::: PROVIDED MATERIAL :::

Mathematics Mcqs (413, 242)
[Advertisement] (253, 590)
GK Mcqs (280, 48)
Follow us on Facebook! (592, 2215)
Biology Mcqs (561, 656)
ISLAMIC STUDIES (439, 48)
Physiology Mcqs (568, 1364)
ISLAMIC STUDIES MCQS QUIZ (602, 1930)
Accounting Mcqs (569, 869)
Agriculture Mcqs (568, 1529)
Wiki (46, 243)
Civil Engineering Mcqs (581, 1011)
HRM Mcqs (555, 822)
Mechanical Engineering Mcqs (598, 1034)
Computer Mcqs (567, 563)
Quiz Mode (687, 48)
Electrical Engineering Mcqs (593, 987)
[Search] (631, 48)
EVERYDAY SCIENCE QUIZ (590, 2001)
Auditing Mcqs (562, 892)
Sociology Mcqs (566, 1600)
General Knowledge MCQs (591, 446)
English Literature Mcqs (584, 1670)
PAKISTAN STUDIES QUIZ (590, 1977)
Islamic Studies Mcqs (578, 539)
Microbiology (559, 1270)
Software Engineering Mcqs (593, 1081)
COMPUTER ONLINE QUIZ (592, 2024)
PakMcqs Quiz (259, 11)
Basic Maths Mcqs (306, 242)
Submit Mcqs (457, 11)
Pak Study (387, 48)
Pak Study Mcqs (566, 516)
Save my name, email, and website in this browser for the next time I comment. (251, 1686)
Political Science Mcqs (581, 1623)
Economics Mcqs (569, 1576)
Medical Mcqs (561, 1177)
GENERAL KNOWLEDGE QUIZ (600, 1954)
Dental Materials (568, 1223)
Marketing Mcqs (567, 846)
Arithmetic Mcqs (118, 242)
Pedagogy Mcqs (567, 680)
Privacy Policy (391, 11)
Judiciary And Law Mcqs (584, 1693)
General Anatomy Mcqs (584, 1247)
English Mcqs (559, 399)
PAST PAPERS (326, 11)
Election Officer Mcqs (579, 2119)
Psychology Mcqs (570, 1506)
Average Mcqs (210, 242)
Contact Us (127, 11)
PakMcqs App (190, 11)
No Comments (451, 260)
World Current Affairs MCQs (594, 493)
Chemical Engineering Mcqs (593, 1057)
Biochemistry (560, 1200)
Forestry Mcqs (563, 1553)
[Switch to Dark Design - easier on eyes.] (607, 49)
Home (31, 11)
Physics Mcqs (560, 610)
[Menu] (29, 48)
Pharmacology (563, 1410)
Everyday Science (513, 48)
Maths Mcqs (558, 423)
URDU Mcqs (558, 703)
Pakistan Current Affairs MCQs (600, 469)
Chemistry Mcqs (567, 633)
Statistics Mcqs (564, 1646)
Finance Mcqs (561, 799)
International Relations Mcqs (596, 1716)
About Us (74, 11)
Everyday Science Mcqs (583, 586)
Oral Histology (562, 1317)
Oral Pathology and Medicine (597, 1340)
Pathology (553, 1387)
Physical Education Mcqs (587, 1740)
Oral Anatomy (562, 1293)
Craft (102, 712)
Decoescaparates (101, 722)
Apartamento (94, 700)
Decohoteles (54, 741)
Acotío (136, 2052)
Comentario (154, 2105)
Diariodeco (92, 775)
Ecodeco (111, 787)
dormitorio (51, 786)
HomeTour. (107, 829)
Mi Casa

:::

**EXERCISE INSTRUCTIONS:**
For this exercise, please copy exactly the lines from the one holding "Oral Anatomy (562, 1293)" through the end of the records, the first and last included.

**EXERCISE OUTPUT:**
Oral Anatomy (562, 1293)
Craft (102, 712)
Decoescaparates (101, 722)
Apartamento (94, 700)
Decohoteles (54, 741)
Acotío (136, 2052)
Comentario (154, 2105)
Diariodeco (92, 775)
Ecodeco (111, 787)
dormitorio (51, 786)
HomeTour. (107, 829)
Mi Casa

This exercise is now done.